- Born: Charles Henry Hamilton Wright 9 March 1836
- Died: 22 March 1909 (aged 73)
- Citizenship: United Kingdom
- Education: Trinity College Dublin
- Religion: Christianity (Anglican)
- Church: Church of England Church of Ireland
- Ordained: 1859

= Charles Henry Hamilton Wright =

Irish Anglican clergyman

Charles Henry Hamilton Wright (9 March 1836, Dublin – 22 March 1909) was an Irish Anglican clergyman.

==Biography==
Wright was the second son of barrister Edward Wright and his wife Charlotte. His older brother was Edward Percival Wright.

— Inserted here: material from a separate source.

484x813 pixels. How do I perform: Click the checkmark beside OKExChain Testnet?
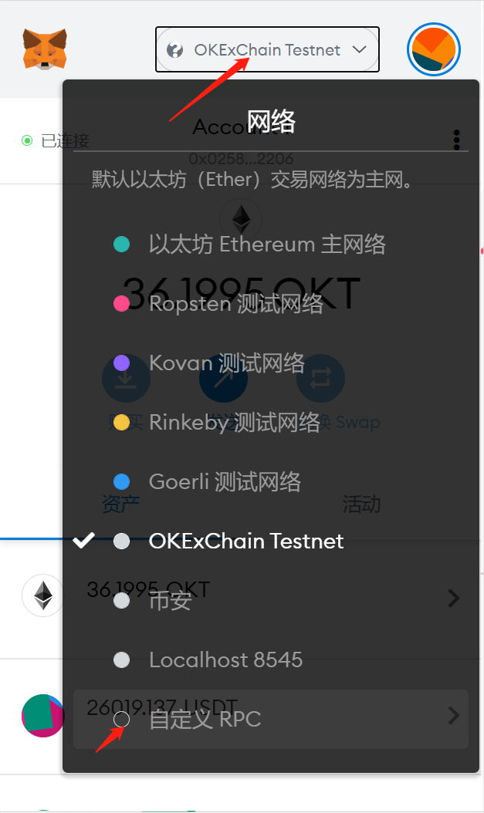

He graduated from Trinity College, Dublin, in 1857. He was Bampton lecturer at Oxford in 1878, Donnellan lecturer at Dublin 1880, Grinfield lecturer on the Septuagint at Oxford 1893–97, and vicar of Saint John's, Liverpool, 1891–98, examiner in Hebrew at the University of London 1897–99, at the University of Wales 1897–1901, and clerical superintendent of the Protestant Reformation Society in 1898–1907.

==Publications==
- Grammar of Modern Irish (1855; ed. 1860)
- Book of Genesis in Hebrew (1859)
- Bunyan's Works with Notes (1866)
- Fragments and Specimens of Early Latin (1874)
- The One Religion (1881)
- The Book Of Koheleth, Commonly Called Ecclesiastes, Considered In Relation To Modern Criticism, And To The Doctrines Of Modern Pessimism, With A Grammatical Commentary And A Revised Translation – The Donnellan Lectures 1880–1881 (1883)
- Biblical Essays (1885)
- Roman Catholicism in the Light of Scripture (2d ed., 1897)
- The Intermediate State and Prayers for the Dead (1900)
- "An Introduction to the Old Testament" Theological Educator (1900) published by Thomas Whitaker New York ....Many editions were published in
n several countries.
- Genuine Writings of Saint Patrick with Life (1902)
- Daniel and his Prophecies (1906)

==Family==
He was married to Ebba (née Almroth). They had five sons: Sir Almroth Wright, a noted bacteriologist and immunologist; Charles Theodore Hagberg Wright, a noted librarian; Eric Blackwood Wright (1 May 1860 – 10 April 1940), Chief Justice of the Seychelles; Major-General Henry Brooke Hagstromer Wright (1864–1948); Rev. Ernest Alexanderson Wright (1865–1926 or 1931).